═══ Extracted information ═══

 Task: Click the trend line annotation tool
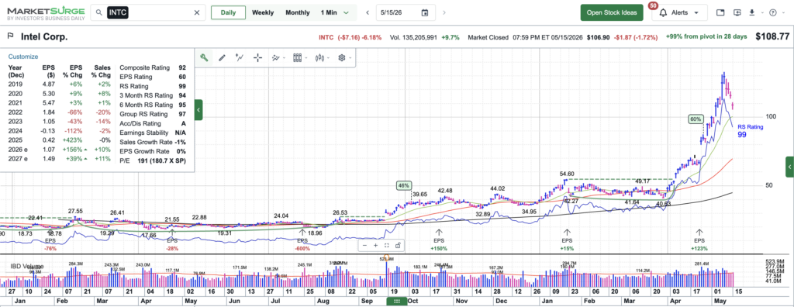coord(240,57)
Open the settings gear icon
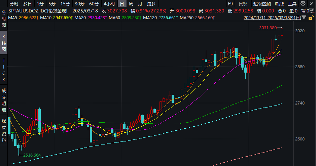Image resolution: width=316 pixels, height=166 pixels. pos(303,4)
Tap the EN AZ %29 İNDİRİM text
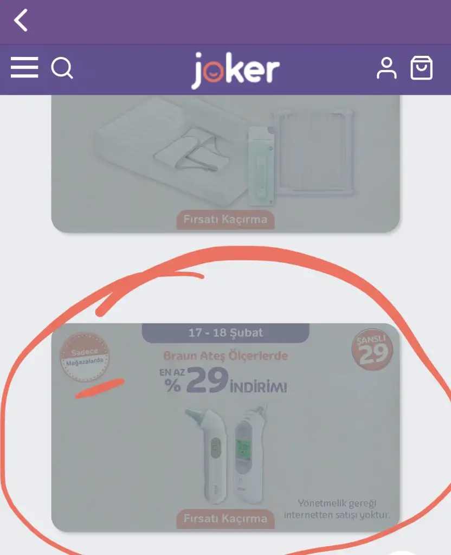Viewport: 451px width, 555px height. coord(223,380)
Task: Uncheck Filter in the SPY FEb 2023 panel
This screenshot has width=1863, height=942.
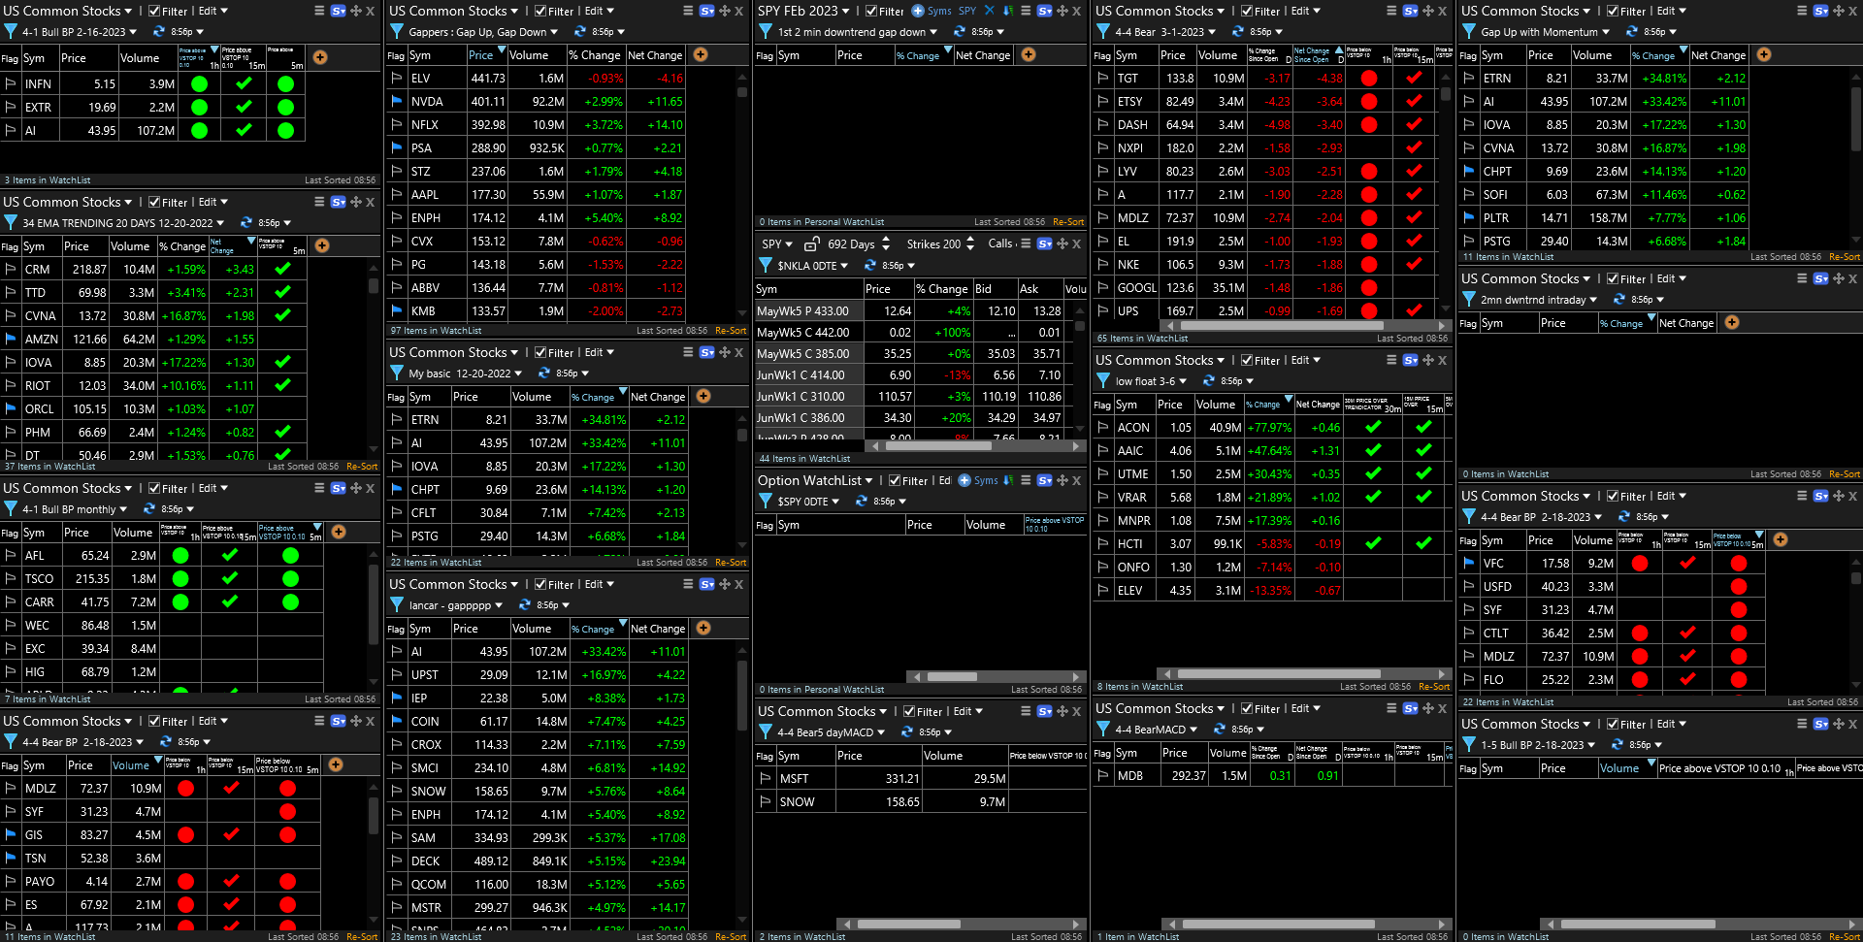Action: pyautogui.click(x=871, y=11)
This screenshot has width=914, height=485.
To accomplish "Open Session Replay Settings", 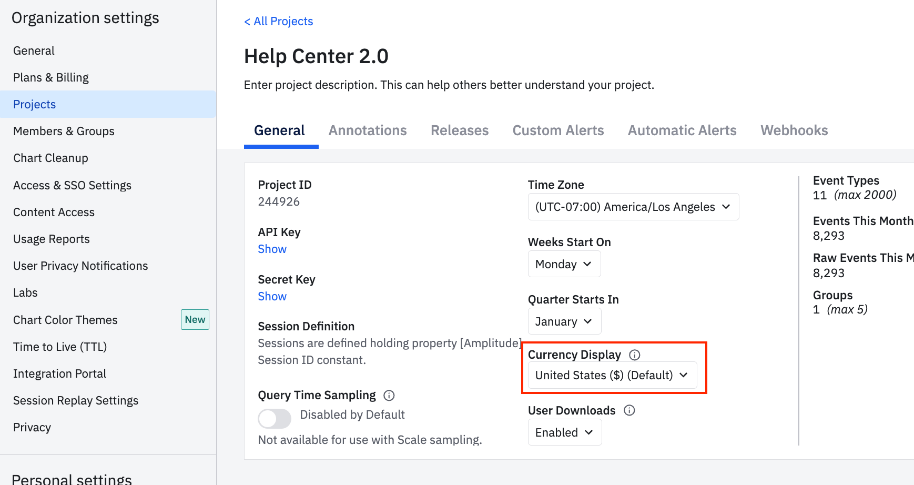I will coord(76,400).
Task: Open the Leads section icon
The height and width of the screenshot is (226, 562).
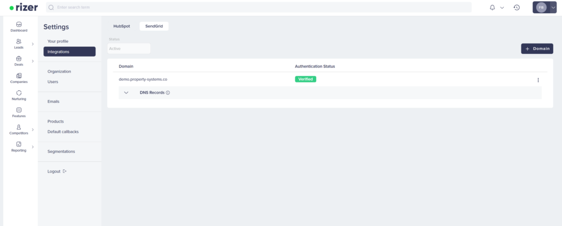Action: point(19,41)
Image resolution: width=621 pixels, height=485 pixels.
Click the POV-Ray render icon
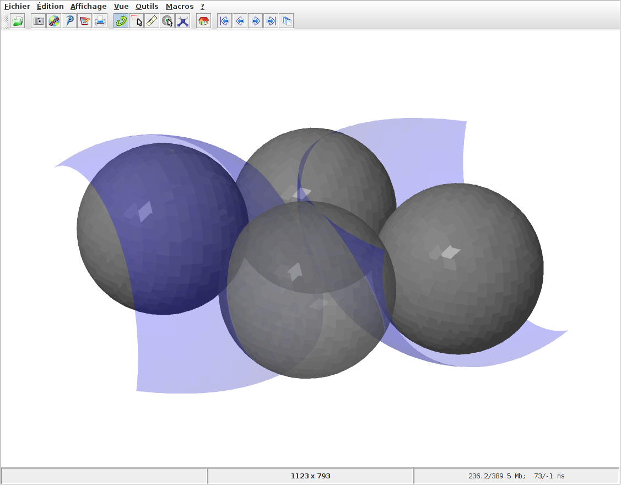click(69, 21)
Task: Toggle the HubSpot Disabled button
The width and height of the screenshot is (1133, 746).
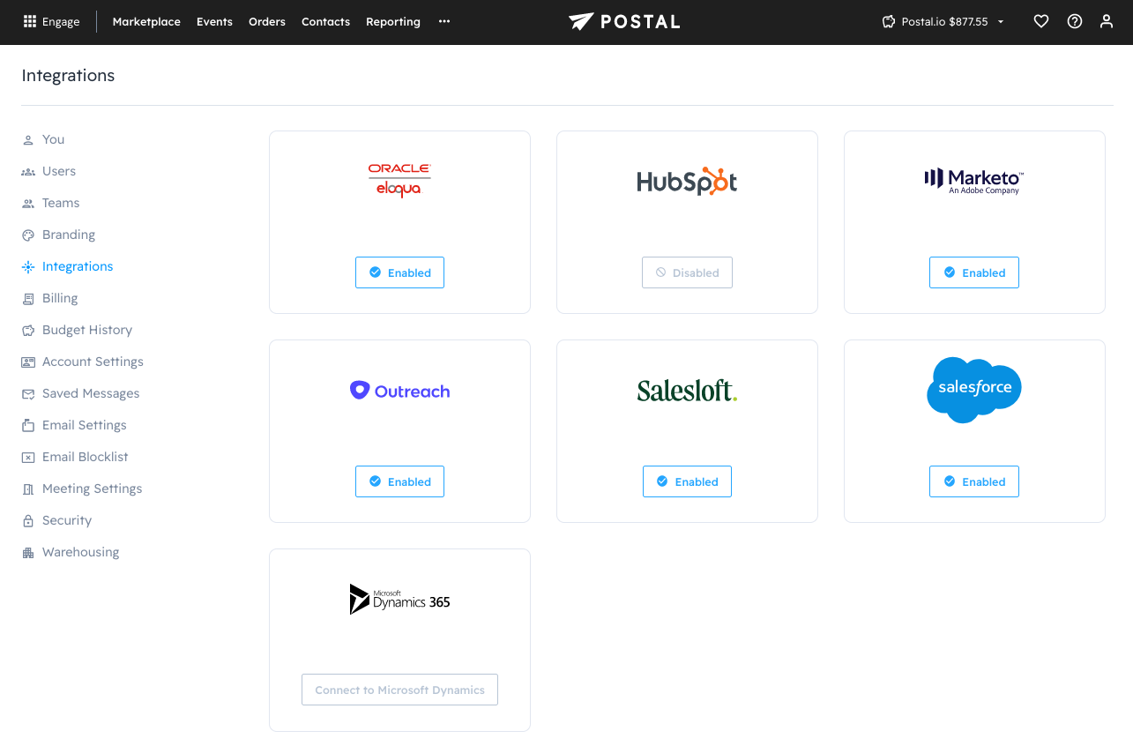Action: point(687,272)
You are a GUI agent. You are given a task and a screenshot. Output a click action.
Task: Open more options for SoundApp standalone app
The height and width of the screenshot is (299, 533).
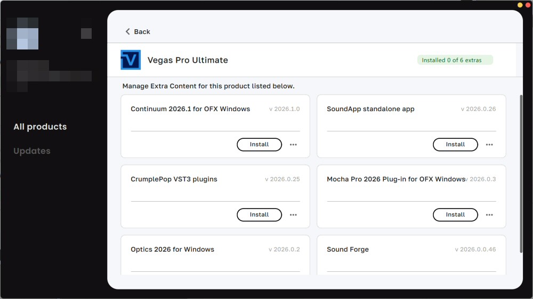[x=489, y=145]

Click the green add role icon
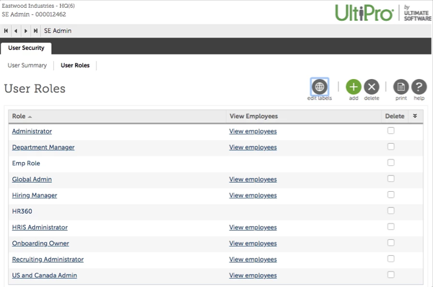pos(353,87)
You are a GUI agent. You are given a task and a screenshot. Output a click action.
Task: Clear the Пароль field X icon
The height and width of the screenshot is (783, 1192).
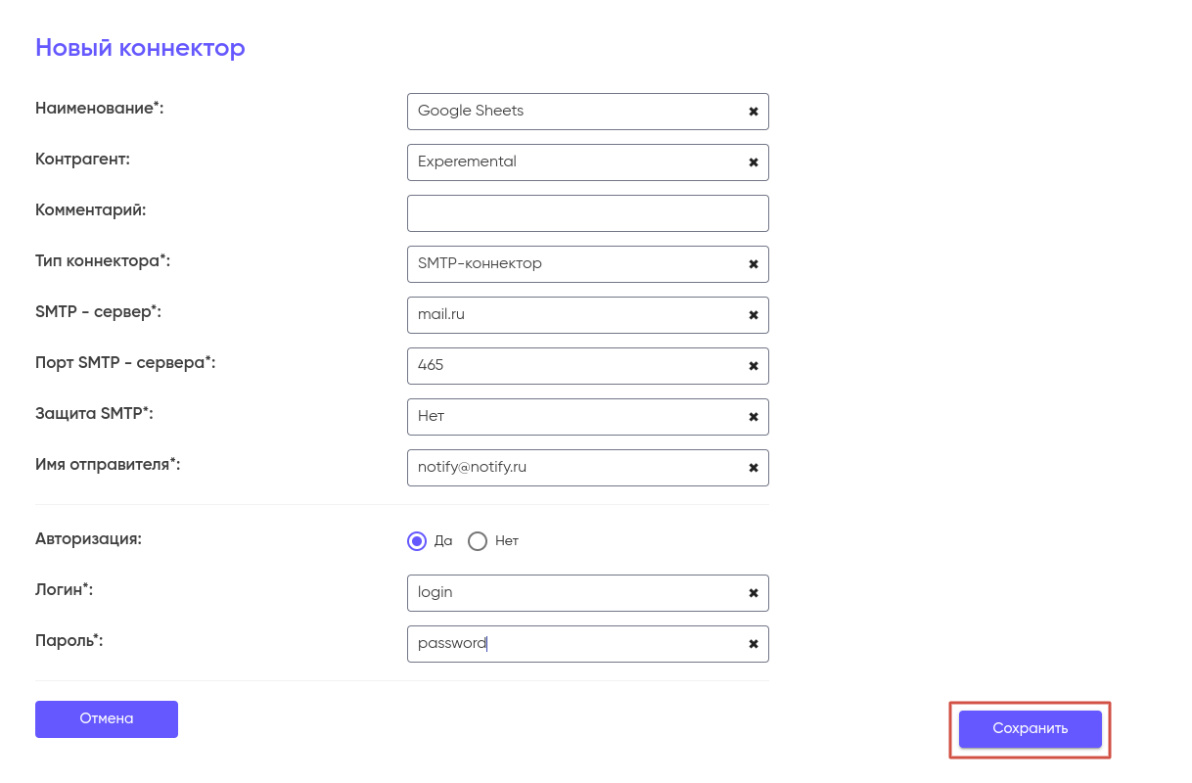(x=754, y=644)
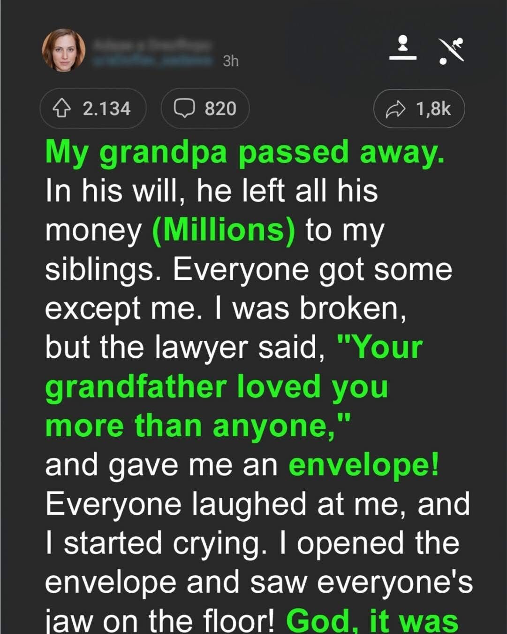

═══

Stated exercise:
Reproduce the lines above, starting at the line containing "Task: Open the Leads section icon" and ending at the line containing "Action: point(687,272)", with both included. Omit the pictures.

Finished exercise:
Task: Open the Leads section icon
The height and width of the screenshot is (226, 562).
Action: point(19,41)
Image resolution: width=621 pixels, height=485 pixels.
Click the POV-Ray render icon
click(69, 21)
Task: Toggle the HubSpot Disabled button
The width and height of the screenshot is (1133, 746).
Action: point(687,272)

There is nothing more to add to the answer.